Borrow as much money as you possibly can from as many banks, and loan sharks as you possibly can, then shoot your film. Don't listen to people that tell you you need training or experience, screw em', what do they know? Charles Linbergh never got any advice from the other guy that flew solo across the Atlantic he just went and did it, and look how well things turned out for him.

R,
  • 0

#9 Delorme Jean-Marie

Delorme Jean-Marie
  • Basic Members
  • PipPipPipPip
  • 513 posts
  • Cinematographer
  • paris, france

Posted 07 October 2005 - 07:46 PM

hi,
i'm never confortable whith the concept of buying you own gear because films have to look differents when it's the representation of what's in the director's head.
the reason why we have that many tools to deal with is because eatch tool is needed to make the image of a specific idea, so there is no way you can afford all the concepts posibles.
also you can practice with cheaper tools as well as agdv100a and then motivate production peaple with those images to invest on you.
Money peaple are nothing without creative ones so if they recognize a talented filmaker thrue your work, they will follow you as wel as techniciens, actors and so on...
i think filmaking is a step by step world unless you feel like a director (witch will always be a stange planet for me)
good luck and keep cool
my too cents (of euros)
  • 0

#10 Landon D. Parks

Landon D. Parks
  • Basic Members
  • PipPipPipPip
  • 1735 posts
  • Producer
  • Cincinnati, Ohio

Posted 08 October 2005 - 12:50 AM

I can tell you if your script calls for extensive greenscreen and CG work, You'd better count a D.I into that budget. Try, say $150,000 should do it... Better have an aufull good job!
  • 0

#11 Josh Bass

Josh Bass
  • Basic Members
  • PipPipPipPip
  • 552 posts
  • Other

Posted 08 October 2005 - 03:59 AM

Get yourself in as a PA on commercials, corporate videos, movies, etc. Harass DPs (that's your chosen field of interest, yes?) during lunch or downtime (not so much while they're setting up a scene, maybe) 'til something sticks and you can follow 'em around or get mentored or something.
  • 0

#12 Alex Ellerman

Alex Ellerman
  • Sustaining Members
  • 228 posts
  • Other
  • Chicago

Posted 08 October 2005 - 11:00 AM

Hey Jonathan -

From reading your posts, it seems like you have an abiding interest in film, writing, and animation. If you are low on funds, I would vote that you and your friends start scripting and making short Flash movies. Very cheap, quality, and definitely the kind of thing that can hone your skills and still get noticed. Submit to fests, get feedback, and start figuring out your 'workflow.' Maybe you prefer the writing, maybe it's the shot selection, etc. At your age, you have time.

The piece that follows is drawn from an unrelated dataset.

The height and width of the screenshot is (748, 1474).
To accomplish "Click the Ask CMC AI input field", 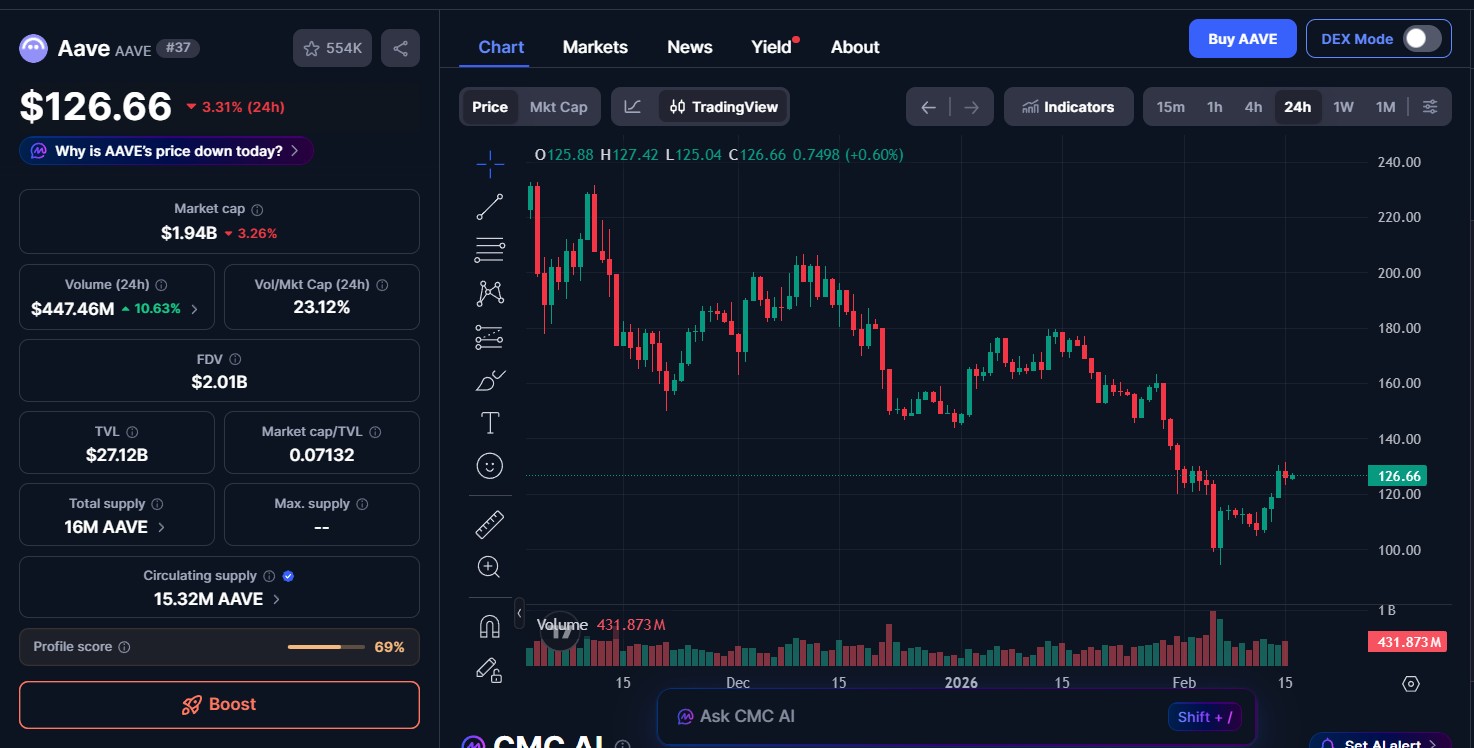I will click(900, 716).
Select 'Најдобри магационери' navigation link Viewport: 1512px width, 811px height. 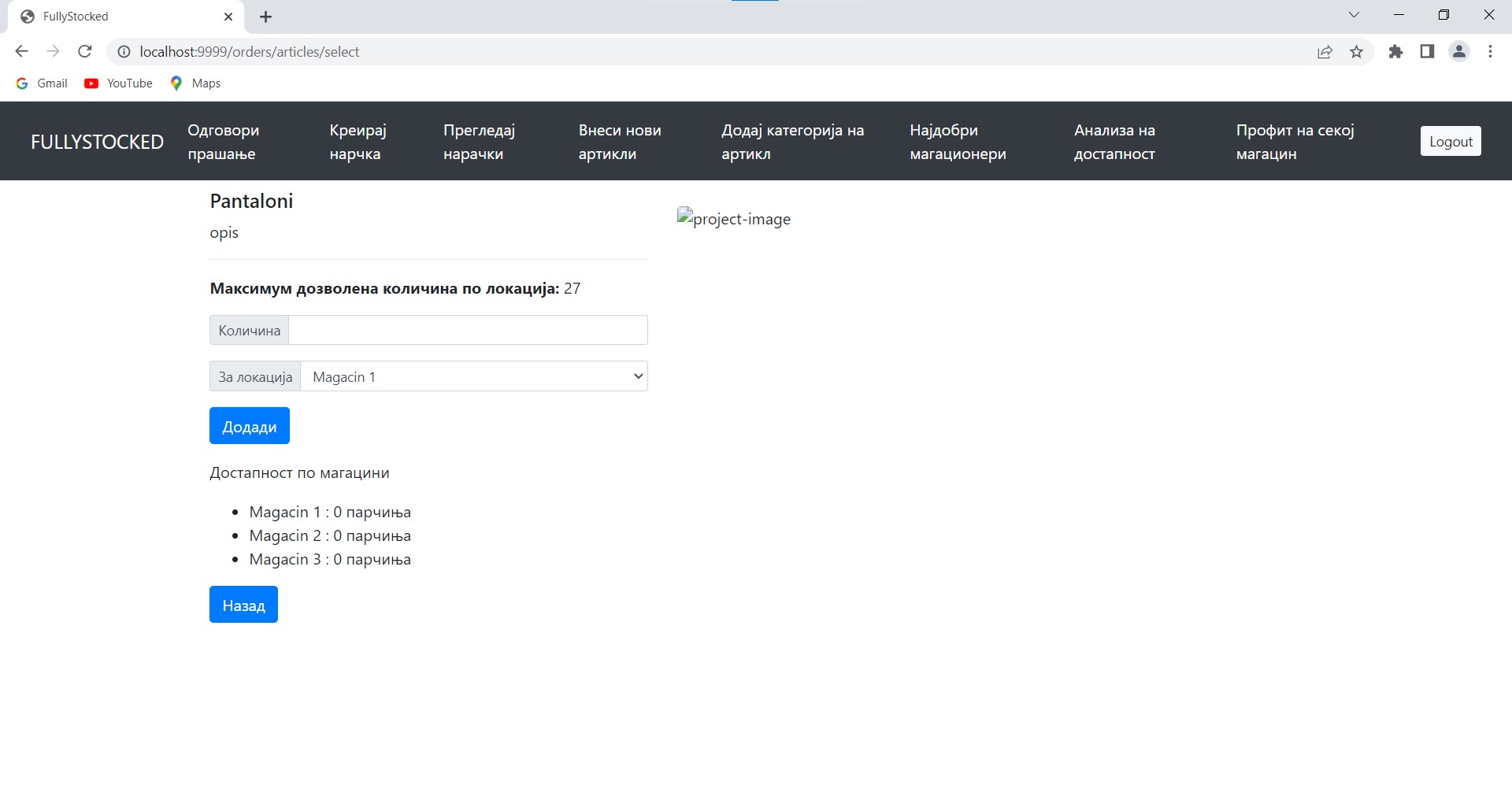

In my own experience, I came very close to making a film in my early twenties. would have spent all my money. i thought i was ready. i'm quite confident now that the film would have been weak and that my money would be long gone and sitting in a VHS tape on my shelf. now i'm thirty, and i think i'm ready. so my thought is that (youthful) enthusiasm can sometimes override caution and common sense... but time is the one thing you do have... so take some and practice the craft before jumping into a feature.

Best,
ae
  • 0

#13 Josh Bass

Josh Bass
  • Basic Members
  • PipPipPipPip
  • 552 posts
  • Other

Posted 11 October 2005 - 12:06 AM

Oh yeah. . .

Make a short first. Make several. Use whatever techniques you want in the feature (film, CG, etc.), on a short form scale.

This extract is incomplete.